Written problem = Write out word for word the lines of the material below, from the line containing "You are a computer-use" through the end of the material. Leave the pictures out of your answer.

Data shown =

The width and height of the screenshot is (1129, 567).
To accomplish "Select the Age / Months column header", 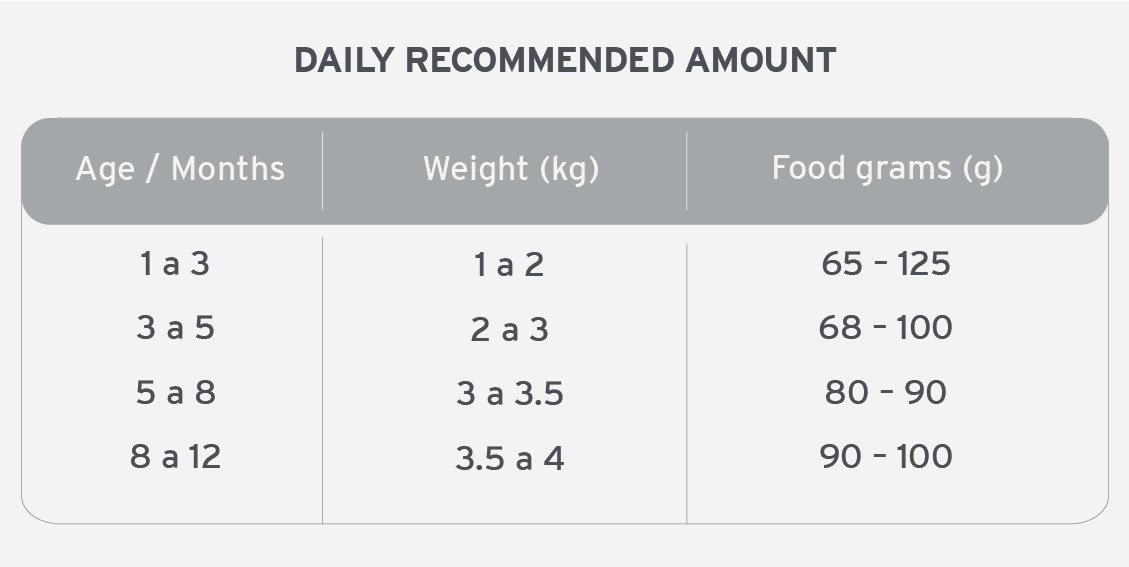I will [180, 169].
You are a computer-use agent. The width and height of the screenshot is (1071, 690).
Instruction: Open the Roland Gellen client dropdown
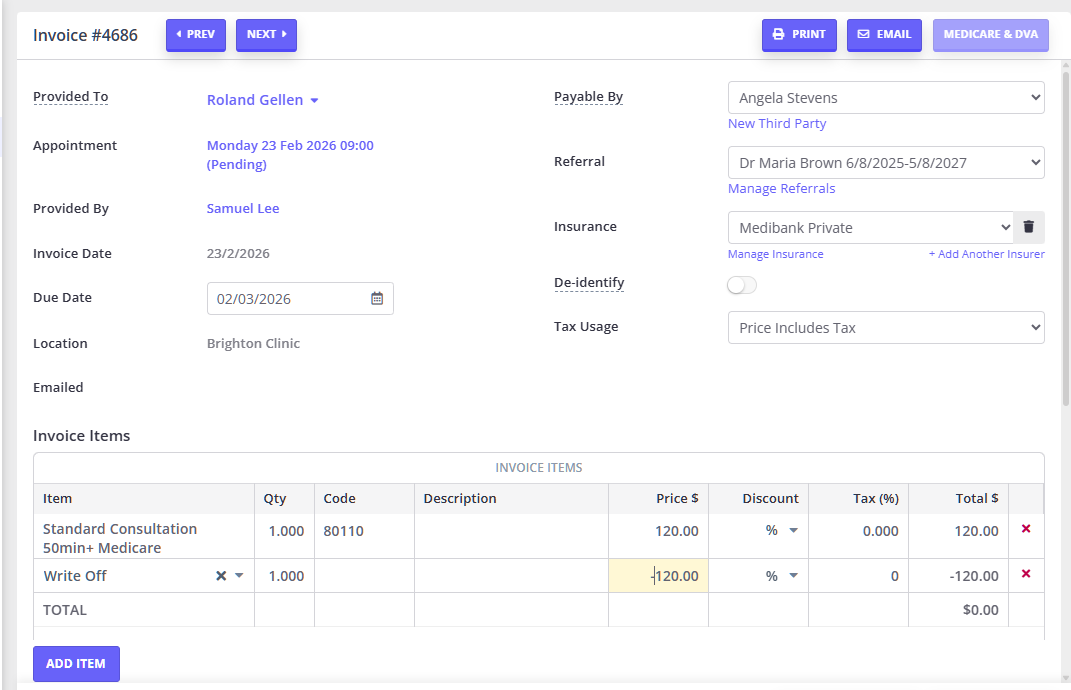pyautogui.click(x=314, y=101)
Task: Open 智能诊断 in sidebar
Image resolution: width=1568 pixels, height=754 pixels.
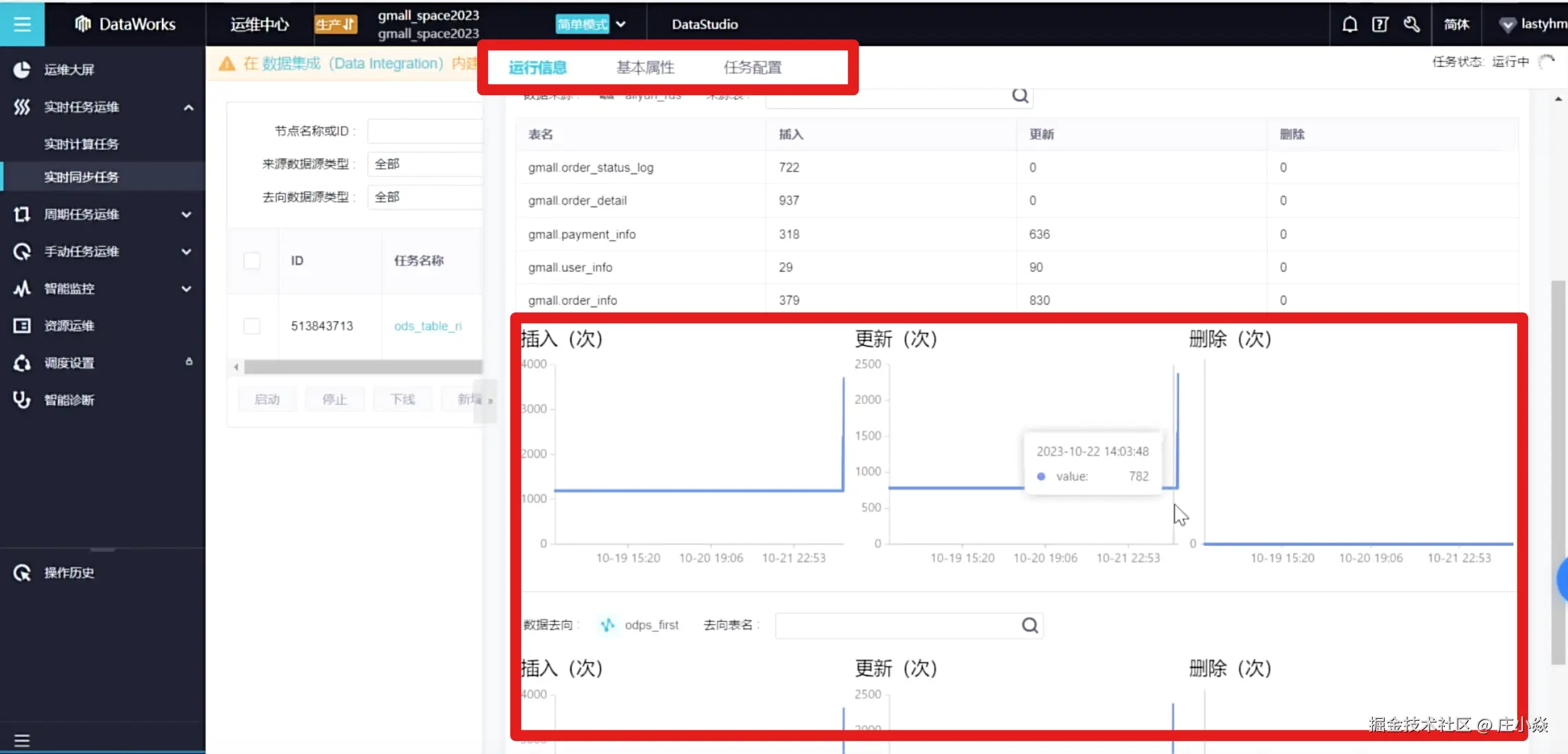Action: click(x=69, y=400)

Final answer =
You are a computer-use agent. The width and height of the screenshot is (1071, 690).
Instruction: Open the Roland Gellen client dropdown
pyautogui.click(x=314, y=101)
Task: Open 智能诊断 in sidebar
Image resolution: width=1568 pixels, height=754 pixels.
Action: click(x=69, y=400)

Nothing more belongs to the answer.